#### WORK REQUEST
Throughout the entries below, report every line where "World" is found.

#### DATA
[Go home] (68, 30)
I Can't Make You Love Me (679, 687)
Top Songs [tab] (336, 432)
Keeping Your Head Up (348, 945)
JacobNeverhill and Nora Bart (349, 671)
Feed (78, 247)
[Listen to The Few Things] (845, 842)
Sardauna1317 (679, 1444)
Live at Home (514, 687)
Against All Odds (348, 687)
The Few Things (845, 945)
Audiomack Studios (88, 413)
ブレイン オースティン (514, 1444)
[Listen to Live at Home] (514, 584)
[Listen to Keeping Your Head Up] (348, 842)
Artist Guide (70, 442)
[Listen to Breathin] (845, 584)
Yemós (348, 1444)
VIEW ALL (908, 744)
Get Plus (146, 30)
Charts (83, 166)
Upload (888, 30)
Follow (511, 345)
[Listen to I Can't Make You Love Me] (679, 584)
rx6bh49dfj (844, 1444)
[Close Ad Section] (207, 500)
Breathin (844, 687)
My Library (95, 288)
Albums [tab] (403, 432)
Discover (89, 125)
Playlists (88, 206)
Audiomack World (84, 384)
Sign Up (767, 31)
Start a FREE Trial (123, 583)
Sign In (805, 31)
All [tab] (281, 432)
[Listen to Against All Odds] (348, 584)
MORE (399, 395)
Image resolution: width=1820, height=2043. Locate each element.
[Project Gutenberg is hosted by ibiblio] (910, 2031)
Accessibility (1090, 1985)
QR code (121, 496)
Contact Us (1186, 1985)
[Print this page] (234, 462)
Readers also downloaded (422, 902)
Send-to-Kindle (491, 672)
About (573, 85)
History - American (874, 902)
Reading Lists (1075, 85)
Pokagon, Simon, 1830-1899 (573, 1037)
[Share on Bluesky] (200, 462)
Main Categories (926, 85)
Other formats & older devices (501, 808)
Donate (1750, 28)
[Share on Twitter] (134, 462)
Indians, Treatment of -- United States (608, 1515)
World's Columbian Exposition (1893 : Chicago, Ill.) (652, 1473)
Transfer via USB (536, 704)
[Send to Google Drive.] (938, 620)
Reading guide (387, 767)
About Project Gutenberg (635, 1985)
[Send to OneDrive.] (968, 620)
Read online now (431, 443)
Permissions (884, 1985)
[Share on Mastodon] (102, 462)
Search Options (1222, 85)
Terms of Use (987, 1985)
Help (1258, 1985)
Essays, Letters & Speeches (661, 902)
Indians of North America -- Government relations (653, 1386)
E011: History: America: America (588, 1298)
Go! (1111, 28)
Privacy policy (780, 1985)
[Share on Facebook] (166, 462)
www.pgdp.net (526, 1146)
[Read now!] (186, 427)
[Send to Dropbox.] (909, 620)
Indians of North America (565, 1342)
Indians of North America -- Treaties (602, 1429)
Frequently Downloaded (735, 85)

#### TASK RESULT
Audiomack World (84, 384)
World's Columbian Exposition (1893 : Chicago, Ill.) (652, 1473)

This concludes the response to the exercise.